Waiting for Icewine

December 14, 2015 | St Catharines Standard
By Don Fraser, QMI Agency

For Lou Puglisi, the waiting is the hardest part.

Puglisi has netted about five acres of Vidal, Riesling and Cabernet Franc icewine grapes. And they all need a blast of deep-freezing before they can become Niagara’s sweet delicacy.

But this December’s tropical ways have resulted in a picking delay that could stretch into January.

“We are waiting patiently,” said Puglisi, owner of PondView Estate Winery in Niagara-on-the-Lake. “And I don’t think the crop has been affected just yet. If it continues to be warm, obviously it’s going to be a concern.

“But we do live in Canada and winter will eventually come, we’re waiting for that cold snap,” he said.

On Monday the thermometer shot up to 20°C, smashing a one-day 16.1° record achieved in 1975 and continuing a warm spell with legs.

A strong El Nino, with its superheated swath of Pacific Ocean, is to blamed or credited for the unseasonably mild weather in these parts.

But Jamie Slingerland said sultry El Ninos are par-for-the-course in grape growing, and specifically harvesting icewine.

“We’ve gone through this before,” said the director of viticulture at Pillitteri Estates Winery in Niagara-on-the-Lake. During the winter of 2001-02, pickings could only be done New Year’s Eve and one day in late March.

That said, “as an industry, we’ve been able to mechanize to a very big degree now,” said Slingerland.

That means required days of laborious manual handpicking can be done quickly by mechanization, when grapes are at their frozen best at -8°C.

“Obviously colder days earlier are always better, because the percentage of crops you harvest are always the highest,” Slingerland said. “But this is an historic pattern; we have years of great cold years and then we have challenging years.

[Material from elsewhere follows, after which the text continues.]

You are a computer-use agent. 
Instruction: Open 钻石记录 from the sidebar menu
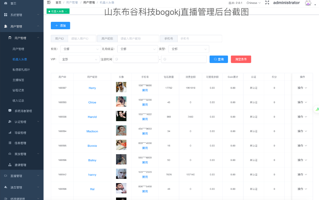(x=18, y=90)
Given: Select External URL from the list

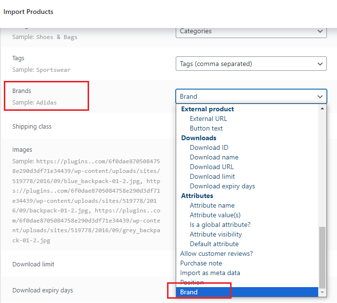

“We’ve gone through this so many times before, a lot of farmers take it with a grain of salt… we have to work with it,” he said. “We’ll still get there.”

Debbie Zimmerman, CEO of the Grape Growers of Ontario, said “the birds are always the threat… and as the vines go to sleep the grapes start to dry up and you don’t want to get them as they become completely dessicated.”

“But right now, we’re good, still holding and January is really what we’re looking for (in a cold-weather) break.”

Climatologist Anthony Shaw, a professor in Brock University’s department of geography, said the El Nino good news is the likelihood of less snow this year. That means a break on municipal slow clearing and winter maintenance budgets.

However, it could be problematic for retailers of winter items and ski-resort operators.

“And for heating … the bill will also go down quite significantly,” Shaw said.

Meanwhile for tender fruit and grape growers — and other than icewine-grape holdouts — this winter could bring relief after two brutal, bud-killing seasons.

“It could be positive news, if temperatures don’t drop dramatically,” he said.

The problem is a mild winter could prompt early bud-swelling “and it doesn’t take very cold temperatures to bring about major damage,” said Shaw, who teaches meteorology and climatology and focuses his research on climate change impact on the wine industry.

That’s especially a concern with January thaws “followed by a very cold snap,” he said. “There (can be) a lot of volatility in the weather.”

Meanwhile, Environment Canada senior climatologist David Phillips can’t help but feel a little smug.

His universe is unfolding as it should.

“You always feel kind of good when you say ‘this is going to happen and … it plays out like it should, and as the models say,’” said Phillips.

“It really is very balmy, and I just don’t know where you’re going to get a white Christmas,” he adds.

While the warming El Nino effects could weaken by January, the next winter phase could see thaws and freeze-ups.

“So don’t procrastinate if you’re an icewine picker or a skiier,” said Phillips.

Twitter @don_standard

Icewine in Ontario- 2015

4,317 tonnes of grapes have been left hanging for icewine production in 2015. This tonnage has potential to produce 647,550 litres
Grapes must be naturally frozen on the vine and reach a sustained temperature of minus 8°C or lower.